Your task - Please write out, unchanged, everything in the listing below from the line containing "Image resolution: width=860" down to the line containing "click(221, 102)", with both of those lines included.
— BEGIN —
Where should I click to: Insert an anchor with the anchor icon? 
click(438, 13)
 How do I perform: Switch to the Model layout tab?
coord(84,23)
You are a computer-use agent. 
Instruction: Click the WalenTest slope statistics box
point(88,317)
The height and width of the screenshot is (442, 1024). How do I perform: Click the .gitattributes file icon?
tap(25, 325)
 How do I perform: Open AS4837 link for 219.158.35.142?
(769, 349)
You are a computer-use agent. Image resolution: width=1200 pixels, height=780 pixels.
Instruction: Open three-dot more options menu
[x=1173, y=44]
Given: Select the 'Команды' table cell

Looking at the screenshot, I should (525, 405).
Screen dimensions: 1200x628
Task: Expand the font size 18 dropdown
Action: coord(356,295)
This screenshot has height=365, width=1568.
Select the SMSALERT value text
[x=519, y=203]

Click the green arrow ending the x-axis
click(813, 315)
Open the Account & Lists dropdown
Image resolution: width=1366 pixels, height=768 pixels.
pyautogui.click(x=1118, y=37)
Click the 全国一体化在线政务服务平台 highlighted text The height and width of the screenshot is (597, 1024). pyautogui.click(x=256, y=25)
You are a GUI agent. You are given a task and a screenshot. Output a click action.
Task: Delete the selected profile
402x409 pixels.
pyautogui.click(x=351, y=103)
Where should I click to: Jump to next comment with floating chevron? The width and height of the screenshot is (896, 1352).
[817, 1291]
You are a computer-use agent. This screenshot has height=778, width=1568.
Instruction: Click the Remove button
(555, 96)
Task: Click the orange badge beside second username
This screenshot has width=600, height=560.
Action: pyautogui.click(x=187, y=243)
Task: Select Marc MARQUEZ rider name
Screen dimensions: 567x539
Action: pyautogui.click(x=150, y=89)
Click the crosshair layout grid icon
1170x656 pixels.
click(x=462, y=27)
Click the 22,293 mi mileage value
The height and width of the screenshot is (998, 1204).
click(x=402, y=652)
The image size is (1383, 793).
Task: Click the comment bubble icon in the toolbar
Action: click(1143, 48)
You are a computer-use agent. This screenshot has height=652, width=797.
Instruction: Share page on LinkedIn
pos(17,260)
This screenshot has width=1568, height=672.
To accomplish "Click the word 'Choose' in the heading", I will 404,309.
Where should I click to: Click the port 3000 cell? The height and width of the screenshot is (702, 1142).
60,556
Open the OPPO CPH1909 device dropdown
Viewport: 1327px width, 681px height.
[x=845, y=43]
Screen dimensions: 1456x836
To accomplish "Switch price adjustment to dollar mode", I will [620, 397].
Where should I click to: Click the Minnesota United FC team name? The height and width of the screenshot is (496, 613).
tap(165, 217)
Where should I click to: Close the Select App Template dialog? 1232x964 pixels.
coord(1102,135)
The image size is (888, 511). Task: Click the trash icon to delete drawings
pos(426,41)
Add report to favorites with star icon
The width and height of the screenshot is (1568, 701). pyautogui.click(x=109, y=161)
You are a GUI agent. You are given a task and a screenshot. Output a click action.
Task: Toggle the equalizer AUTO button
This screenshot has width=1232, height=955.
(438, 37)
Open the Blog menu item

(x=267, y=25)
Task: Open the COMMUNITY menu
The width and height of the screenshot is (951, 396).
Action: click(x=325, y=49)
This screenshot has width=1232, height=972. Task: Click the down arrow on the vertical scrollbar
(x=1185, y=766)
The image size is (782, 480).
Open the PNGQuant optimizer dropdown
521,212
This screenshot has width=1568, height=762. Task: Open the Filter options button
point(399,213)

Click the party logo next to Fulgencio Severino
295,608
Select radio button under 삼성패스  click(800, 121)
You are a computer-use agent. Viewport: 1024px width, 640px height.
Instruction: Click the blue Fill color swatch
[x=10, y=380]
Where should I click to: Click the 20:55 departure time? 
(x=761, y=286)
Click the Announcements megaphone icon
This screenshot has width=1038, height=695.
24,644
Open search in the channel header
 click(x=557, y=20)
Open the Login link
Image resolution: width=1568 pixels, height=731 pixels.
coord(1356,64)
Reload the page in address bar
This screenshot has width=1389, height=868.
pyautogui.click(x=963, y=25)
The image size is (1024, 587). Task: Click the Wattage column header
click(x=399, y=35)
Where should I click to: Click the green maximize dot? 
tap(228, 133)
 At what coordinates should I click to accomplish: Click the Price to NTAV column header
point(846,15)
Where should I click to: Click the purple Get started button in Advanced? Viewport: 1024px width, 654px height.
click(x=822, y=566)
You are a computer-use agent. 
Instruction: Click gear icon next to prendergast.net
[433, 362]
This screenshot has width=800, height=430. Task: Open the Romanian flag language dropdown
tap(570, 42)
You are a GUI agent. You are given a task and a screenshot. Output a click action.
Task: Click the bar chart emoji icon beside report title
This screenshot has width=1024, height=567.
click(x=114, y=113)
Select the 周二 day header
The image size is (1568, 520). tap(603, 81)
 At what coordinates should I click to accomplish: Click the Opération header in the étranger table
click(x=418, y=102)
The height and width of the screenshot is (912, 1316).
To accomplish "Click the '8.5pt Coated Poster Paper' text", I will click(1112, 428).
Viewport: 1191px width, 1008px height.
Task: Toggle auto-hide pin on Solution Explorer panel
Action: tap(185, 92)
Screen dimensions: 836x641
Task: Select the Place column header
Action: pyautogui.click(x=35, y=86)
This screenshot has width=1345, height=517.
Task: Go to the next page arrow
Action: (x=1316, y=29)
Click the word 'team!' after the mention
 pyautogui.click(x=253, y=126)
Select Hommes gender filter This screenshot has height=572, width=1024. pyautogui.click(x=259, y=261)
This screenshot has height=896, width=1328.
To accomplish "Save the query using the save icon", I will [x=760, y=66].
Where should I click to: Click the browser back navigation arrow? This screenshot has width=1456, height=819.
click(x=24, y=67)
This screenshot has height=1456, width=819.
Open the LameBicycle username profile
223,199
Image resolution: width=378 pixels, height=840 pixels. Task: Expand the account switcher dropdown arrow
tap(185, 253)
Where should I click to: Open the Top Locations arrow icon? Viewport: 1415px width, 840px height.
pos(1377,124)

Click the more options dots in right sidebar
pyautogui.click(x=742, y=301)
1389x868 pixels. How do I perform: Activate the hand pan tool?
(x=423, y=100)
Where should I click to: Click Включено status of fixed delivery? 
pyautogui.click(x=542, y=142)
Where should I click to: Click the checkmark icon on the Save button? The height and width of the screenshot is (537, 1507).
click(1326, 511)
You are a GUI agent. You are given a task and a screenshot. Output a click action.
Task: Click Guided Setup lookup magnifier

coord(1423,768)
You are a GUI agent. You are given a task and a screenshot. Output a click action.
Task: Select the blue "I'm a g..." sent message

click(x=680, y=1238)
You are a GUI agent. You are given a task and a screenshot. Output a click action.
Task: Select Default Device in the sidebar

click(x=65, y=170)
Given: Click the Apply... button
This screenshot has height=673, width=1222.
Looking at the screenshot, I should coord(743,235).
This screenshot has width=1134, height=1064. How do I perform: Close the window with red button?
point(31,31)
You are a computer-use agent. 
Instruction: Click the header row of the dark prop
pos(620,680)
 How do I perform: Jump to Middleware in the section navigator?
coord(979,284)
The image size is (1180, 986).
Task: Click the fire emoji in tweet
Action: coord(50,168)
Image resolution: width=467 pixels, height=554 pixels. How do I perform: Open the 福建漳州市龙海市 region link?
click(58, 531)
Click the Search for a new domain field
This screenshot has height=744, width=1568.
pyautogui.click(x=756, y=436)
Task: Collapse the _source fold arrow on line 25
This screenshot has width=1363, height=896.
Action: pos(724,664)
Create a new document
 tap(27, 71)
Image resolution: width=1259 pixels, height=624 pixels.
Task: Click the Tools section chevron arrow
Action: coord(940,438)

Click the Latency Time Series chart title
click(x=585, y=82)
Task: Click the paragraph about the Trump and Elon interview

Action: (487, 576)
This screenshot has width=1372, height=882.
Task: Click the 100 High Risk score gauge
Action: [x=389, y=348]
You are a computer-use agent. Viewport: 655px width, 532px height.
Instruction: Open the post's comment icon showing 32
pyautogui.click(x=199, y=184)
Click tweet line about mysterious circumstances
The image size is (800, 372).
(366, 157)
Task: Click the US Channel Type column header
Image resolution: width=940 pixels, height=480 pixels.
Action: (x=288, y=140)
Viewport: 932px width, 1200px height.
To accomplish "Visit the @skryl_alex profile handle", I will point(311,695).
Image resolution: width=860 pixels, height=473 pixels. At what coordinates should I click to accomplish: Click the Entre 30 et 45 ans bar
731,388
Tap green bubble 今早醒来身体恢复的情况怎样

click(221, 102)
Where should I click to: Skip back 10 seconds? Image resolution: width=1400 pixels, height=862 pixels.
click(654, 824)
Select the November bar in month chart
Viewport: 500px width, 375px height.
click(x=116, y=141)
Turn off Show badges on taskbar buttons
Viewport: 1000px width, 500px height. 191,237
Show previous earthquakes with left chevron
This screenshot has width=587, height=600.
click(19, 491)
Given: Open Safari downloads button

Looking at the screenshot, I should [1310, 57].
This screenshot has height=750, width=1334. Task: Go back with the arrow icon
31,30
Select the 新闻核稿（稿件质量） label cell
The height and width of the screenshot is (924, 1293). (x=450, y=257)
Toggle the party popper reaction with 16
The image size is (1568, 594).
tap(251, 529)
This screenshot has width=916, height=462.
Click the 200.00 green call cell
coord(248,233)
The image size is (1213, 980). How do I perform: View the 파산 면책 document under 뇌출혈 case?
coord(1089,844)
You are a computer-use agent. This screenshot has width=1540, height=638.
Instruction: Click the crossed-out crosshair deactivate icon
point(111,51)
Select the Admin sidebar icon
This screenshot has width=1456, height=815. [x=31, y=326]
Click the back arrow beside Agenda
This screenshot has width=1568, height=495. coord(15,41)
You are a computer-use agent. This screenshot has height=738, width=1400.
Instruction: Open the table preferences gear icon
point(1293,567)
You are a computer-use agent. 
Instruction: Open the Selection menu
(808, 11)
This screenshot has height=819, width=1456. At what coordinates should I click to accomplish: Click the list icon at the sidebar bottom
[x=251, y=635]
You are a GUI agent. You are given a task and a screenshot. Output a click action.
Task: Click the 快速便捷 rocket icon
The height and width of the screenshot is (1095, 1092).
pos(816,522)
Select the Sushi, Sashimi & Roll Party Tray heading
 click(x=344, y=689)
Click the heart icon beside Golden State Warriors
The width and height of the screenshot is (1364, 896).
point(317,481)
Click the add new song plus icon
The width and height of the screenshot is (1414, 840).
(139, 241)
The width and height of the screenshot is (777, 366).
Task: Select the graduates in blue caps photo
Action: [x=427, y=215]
— END —
Response for this exercise -
Image resolution: width=860 pixels, height=473 pixels. At what coordinates should I click to accomplish: Click the Entre 30 et 45 ans bar
731,388
Tap green bubble 今早醒来身体恢复的情况怎样

click(221, 102)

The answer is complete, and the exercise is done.